● **What you are asked to do**
Go to the line containing "The width and" below; retype it and all following lines exactly, and leave out the pictures.

● **Data to examine**
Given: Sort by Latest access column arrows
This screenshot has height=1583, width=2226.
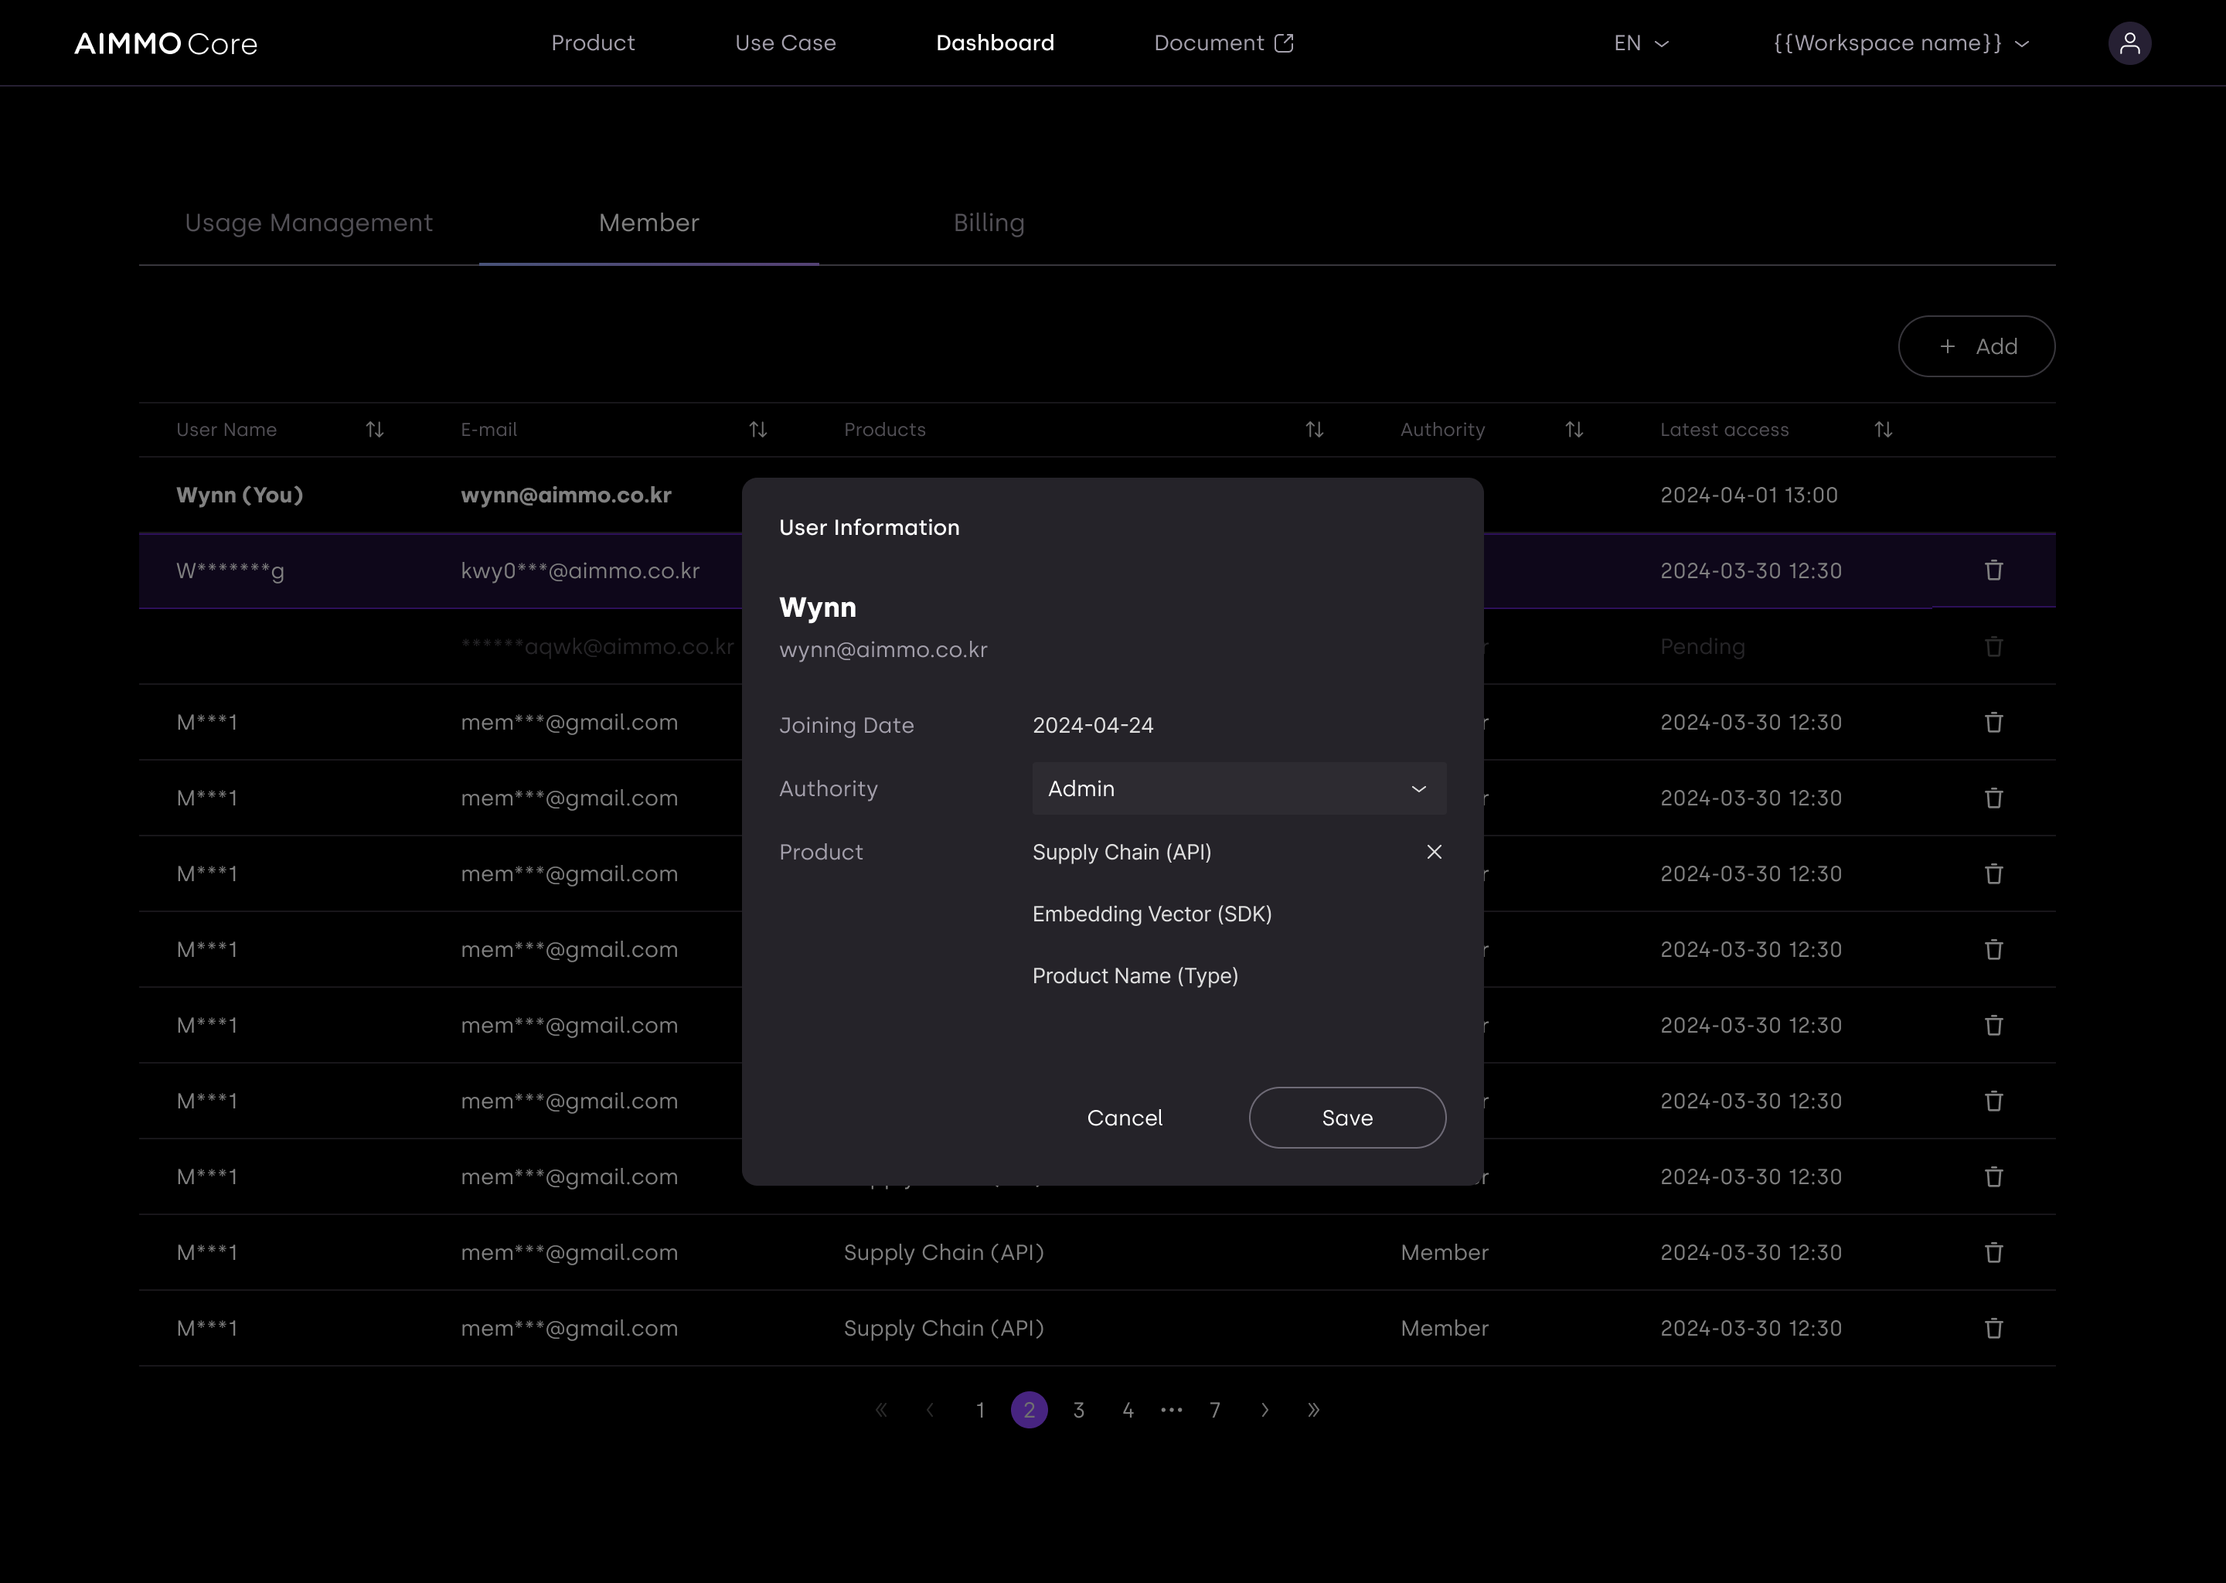Looking at the screenshot, I should pos(1883,430).
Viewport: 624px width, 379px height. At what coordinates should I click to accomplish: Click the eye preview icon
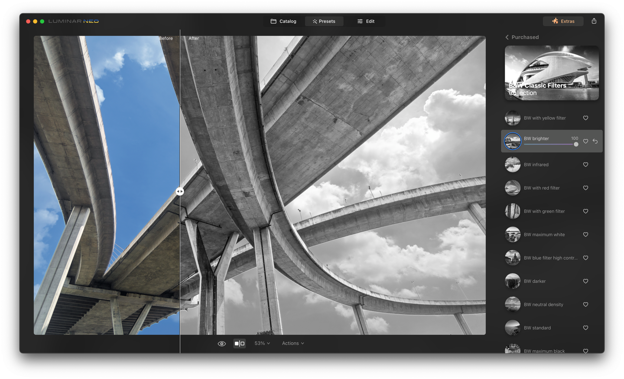tap(222, 343)
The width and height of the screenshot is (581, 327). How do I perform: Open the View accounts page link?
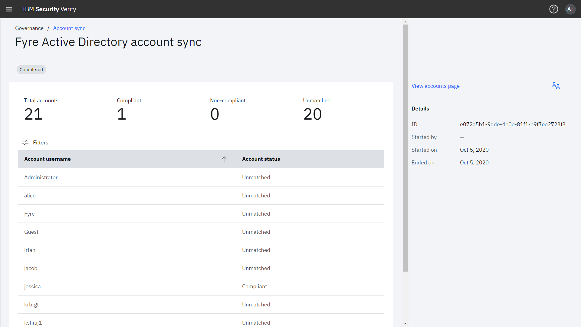point(435,86)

● **Expected answer**
The width and height of the screenshot is (581, 327). How do I perform: Open the View accounts page link?
point(435,86)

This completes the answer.